Ask which AI model is "winning" and you will get a different answer depending on who you ask and where they hang out. Benchmarks measure one thing, download charts another, and the loudest voice on your timeline a third. So we tried a fourth lens: the conversation itself. What are people actually saying about these tools, where, how do they feel about them, and what is each one known for?
We pointed Babel42 at five names that dominate the AI chatter right now: ChatGPT, Claude, Grok, Gemini and Cursor. It listened across four very different rooms, X, Bluesky, YouTube and Hacker News, scoring a broad cross-section of public posts for sentiment and sorting them by theme. This article is what came back, and the short version is that "winning" depends entirely on which scoreboard you read.
One thing before we start. The sentiment scores here are produced by Babel42's AI, and like all automated sentiment analysis they are an estimate rather than a verdict, so treat the percentages as directional. More on that, and on what a sample can and cannot tell you, in the methodology notes at the end.
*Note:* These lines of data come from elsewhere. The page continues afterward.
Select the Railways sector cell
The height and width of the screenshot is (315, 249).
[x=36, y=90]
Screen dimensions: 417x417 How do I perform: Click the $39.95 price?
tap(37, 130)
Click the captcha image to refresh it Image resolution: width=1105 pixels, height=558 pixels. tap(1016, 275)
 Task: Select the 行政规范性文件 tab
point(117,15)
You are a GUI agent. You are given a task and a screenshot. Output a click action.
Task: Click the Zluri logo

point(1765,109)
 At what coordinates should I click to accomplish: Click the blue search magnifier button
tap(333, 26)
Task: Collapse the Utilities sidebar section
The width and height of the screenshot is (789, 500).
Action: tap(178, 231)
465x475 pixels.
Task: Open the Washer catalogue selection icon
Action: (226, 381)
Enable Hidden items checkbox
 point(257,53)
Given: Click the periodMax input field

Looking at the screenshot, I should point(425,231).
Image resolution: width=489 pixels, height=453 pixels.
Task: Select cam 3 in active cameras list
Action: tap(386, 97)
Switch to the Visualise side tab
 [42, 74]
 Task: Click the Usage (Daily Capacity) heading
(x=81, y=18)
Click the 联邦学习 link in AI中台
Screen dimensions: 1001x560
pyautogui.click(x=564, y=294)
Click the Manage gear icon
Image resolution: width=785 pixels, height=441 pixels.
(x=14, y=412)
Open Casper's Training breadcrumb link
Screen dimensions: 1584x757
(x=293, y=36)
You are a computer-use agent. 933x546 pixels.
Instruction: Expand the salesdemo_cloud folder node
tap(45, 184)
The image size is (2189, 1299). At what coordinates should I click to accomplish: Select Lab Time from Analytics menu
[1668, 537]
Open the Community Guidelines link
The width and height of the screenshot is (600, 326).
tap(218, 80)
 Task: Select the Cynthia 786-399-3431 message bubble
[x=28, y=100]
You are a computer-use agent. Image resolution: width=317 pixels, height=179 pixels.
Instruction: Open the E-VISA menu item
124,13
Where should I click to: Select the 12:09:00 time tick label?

The volume illusion: Grok is everywhere, and that means less than it looks
If "winning" just meant raw mentions, the story would be over before it started. On X, one name swamps the rest.

Grok takes the overwhelming majority of X mentions, with everything else fighting over the scraps. But this is exactly the sort of number you should not take at face value. A large share of those Grok mentions are not people discussing Grok at all, they are people talking to it, replying to a post with "@grok is this true?" to summon the bot as an instant fact-checker. That is a real and genuinely interesting behaviour, and we will come back to it, but it is a usage reflex, not a popularity verdict, and it inflates Grok's raw count far beyond the actual debate about the product.
One honest caveat before you read too much into the rest of that chart. These are raw keyword counts, and four of the five names are everyday words, so we had to pair them with disambiguating terms ("Claude" with "Anthropic" or "AI", and so on) while "ChatGPT" needs no such help. That deliberately suppresses the four common-word models, so once Grok is set aside, treat the order below as indicative, not exact, with ChatGPT's lead in particular flattered by its cleaner query.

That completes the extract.